Tu tarea
En el extracto para leer, ¿cómo se presenta la historia del mundo vista desde las alturas, en lugar de como un caos confuso?

Extracto para leer
# # # #

En efecto, desde las alturas que deben alcanzar para encontrarse con Dios, la historia del mundo, en lugar de mostrarles, como a la multitud ignorante, un caos confuso, se presenta como un templo majestuoso, en el que actúa la mano invisible de Dios mismo y que, desde la humanidad, como la roca sobre la que se funda, se eleva hacia su gloria. ¿No veremos a Dios en esos grandes fenómenos, esos grandes personajes, esos grandes Estados que surgen y, por así decirlo, brotan de repente del polvo de la tierra, dando a la vida humana un nuevo impulso, una nueva forma y un nuevo destino? ¿No lo veremos en esos grandes héroes que aparecen en la sociedad, en épocas particulares, desplegando una actividad y un poder que exceden los límites ordinarios del hombre, y alrededor de los cuales los individuos y las naciones se reúnen sin vacilación y se agrupan como en torno a una naturaleza superior y misteriosa?

# # # #

Información mostrada
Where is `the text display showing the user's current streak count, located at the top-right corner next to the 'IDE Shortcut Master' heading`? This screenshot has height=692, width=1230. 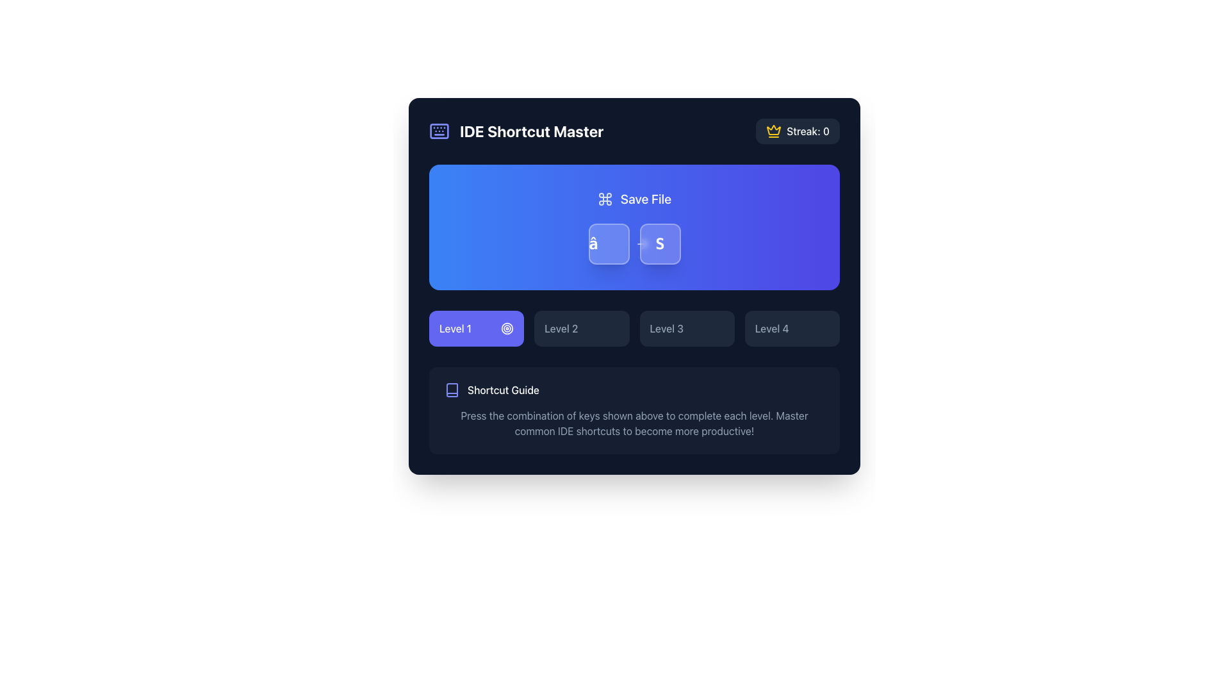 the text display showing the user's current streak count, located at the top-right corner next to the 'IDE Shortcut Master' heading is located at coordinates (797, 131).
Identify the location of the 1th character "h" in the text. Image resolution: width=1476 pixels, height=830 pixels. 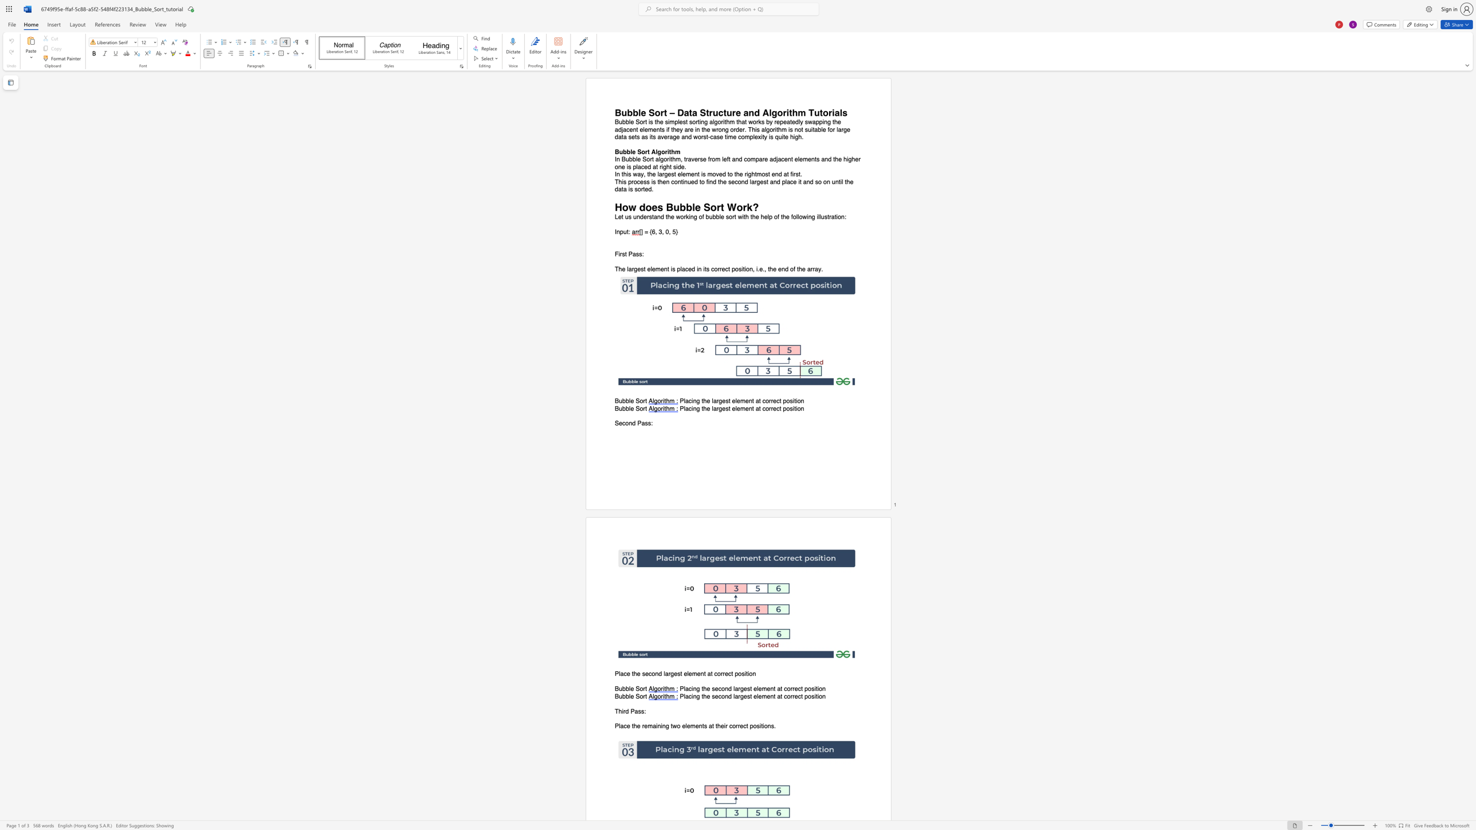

# # # #

Resultado del ejercicio
Como un templo majestuoso en el que actúa la mano invisible de Dios mismo.